On a bright Sunday morning in Kiev, outside the Minskaia metro station and in front of a Ukrainian McDonald’s, a streamlined yellow tour bus idles its engine. The driver waits for passengers heading into the exclusion zone, a radioactive no-man’s-land created two decades ago by the Chernobyl nuclear accident.
Soon about 20 people, mostly Ukrainians and Russians, gather near the bus. Two young, dark-haired men hand out white and blue radiation hazmat suits, yellow plastic slickers, and bottles of water. One of the day-trippers is Alex, born and raised in Pripyat until he was 10. Now 30, he is part of a virtual community of mostly young people who once lived in Pripyat, the forgotten city that was built in the 1970s for workers at the Chernobyl nuclear power station less than two miles away. At the time, Pripyat was called the City of the Future. Instead it was abandoned April 27, 1986, when its residents became the first and, so far, only permanent nuclear refugees in the world.
The trip, which the former Pripyat residents organized, coincided with the 20th anniversary of the explosion. It also happened to fall very close to Radonitsa, the day of remembrance of the dead, when family members visit the graves of their relatives. The entire city of Pripyat is a grave, a place that died more than 20 years ago and will never come back to life.
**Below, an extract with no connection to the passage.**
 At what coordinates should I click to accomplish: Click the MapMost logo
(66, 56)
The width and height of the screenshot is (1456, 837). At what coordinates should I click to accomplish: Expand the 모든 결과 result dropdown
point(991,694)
Once we are all collected, radiation protection suits, water bottles, and lunch bags in hand, we board the bus. The organizers begin the trip by introducing themselves. People have come from all over the world, including the cities of St. Petersburg, Odessa, Vilnius, and Kiev. Most of them have never met except on their virtual community at pripyat.com. Alex, from Kiev, and Dmitri, from St. Petersburg, sit behind Christophe Bisson and me. Bisson, a French painter and philosopher, invited me to come on this trip when he and I attended a Chernobyl conference in Budapest. “I’m the only English speaker. I can translate for you,” Dmitri says.